WORK INSTRUCTION =
Type the records that follow again exactly as written, but drop the pictures.

RECORDS PROVIDED =
----------------------------------------

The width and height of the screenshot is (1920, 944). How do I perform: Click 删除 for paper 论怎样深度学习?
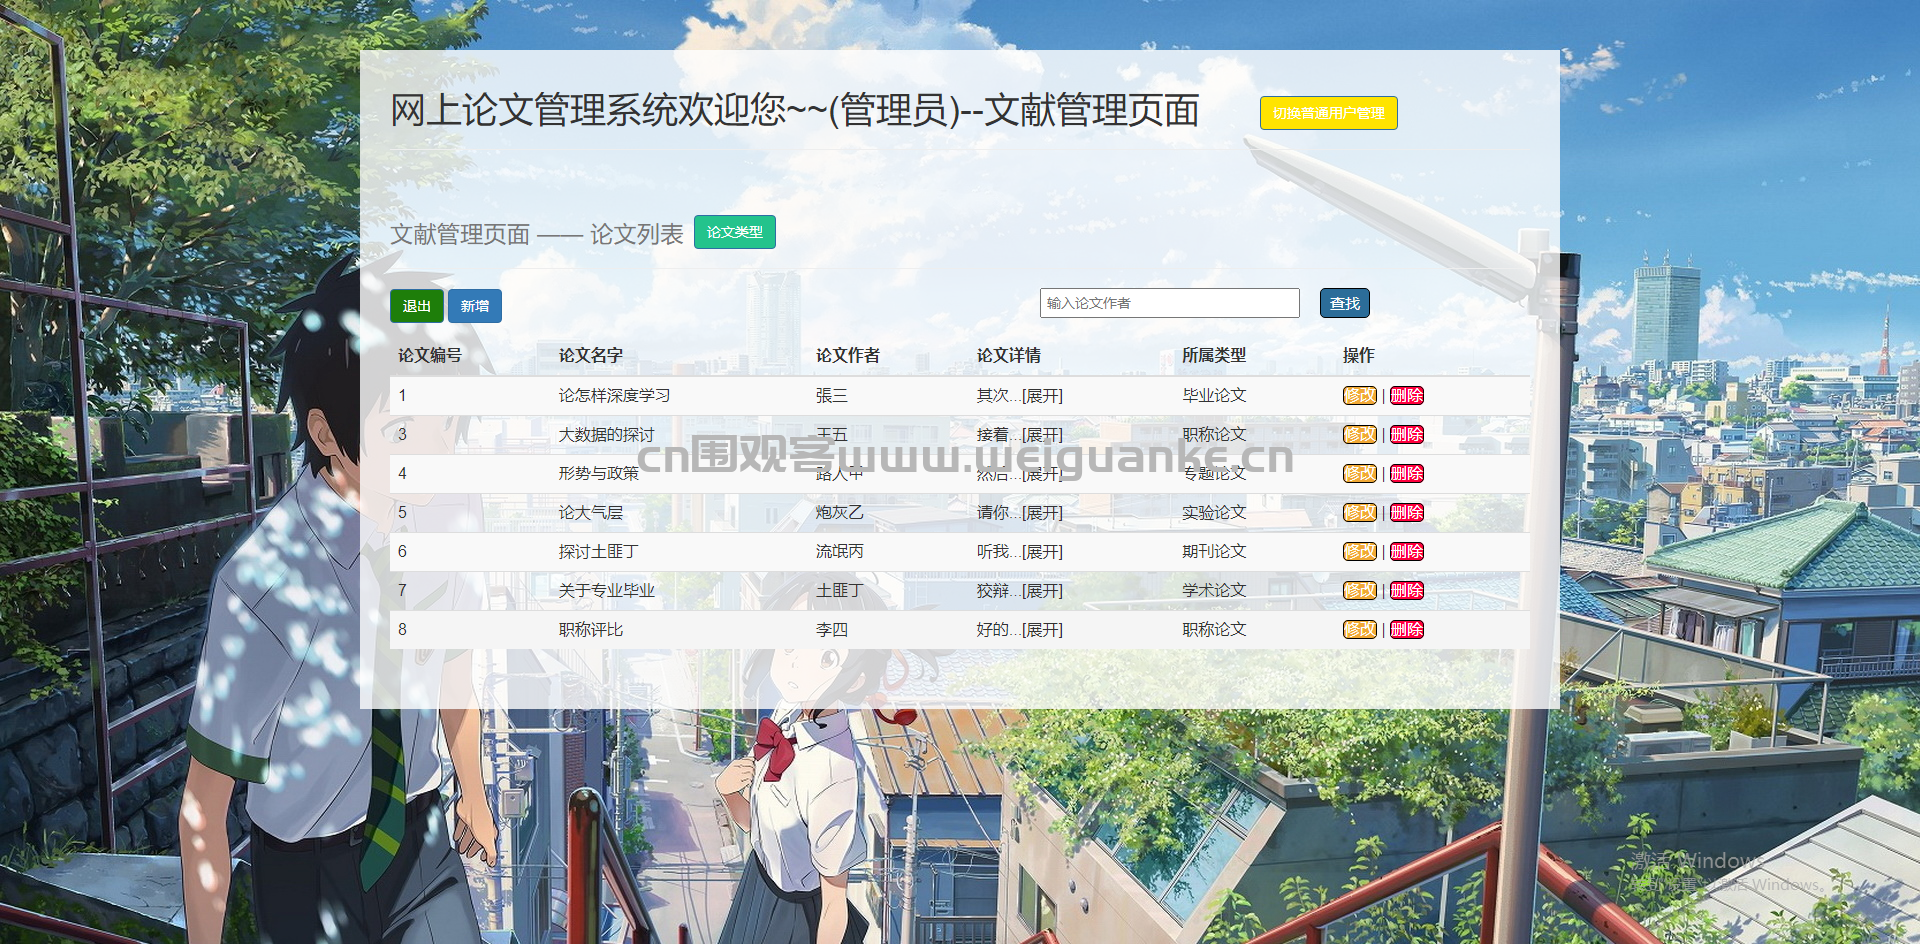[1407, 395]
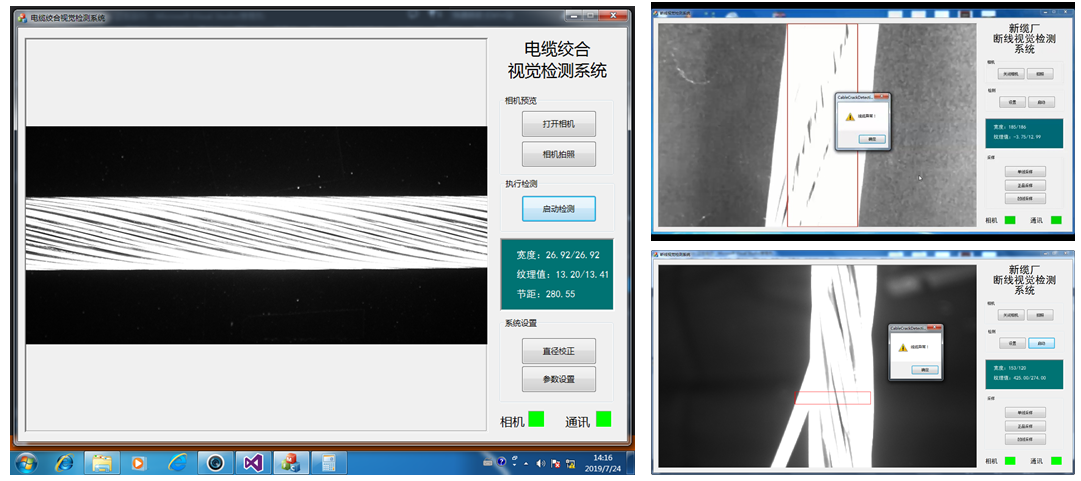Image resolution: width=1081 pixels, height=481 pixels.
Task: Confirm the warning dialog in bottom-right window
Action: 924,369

----------------------------------------

RESPONSE =
The width and height of the screenshot is (1920, 944). How do I perform: Click 删除 for paper 论怎样深度学习?
[1407, 395]
Image resolution: width=1081 pixels, height=481 pixels.
Task: Confirm the warning dialog in bottom-right window
Action: 924,369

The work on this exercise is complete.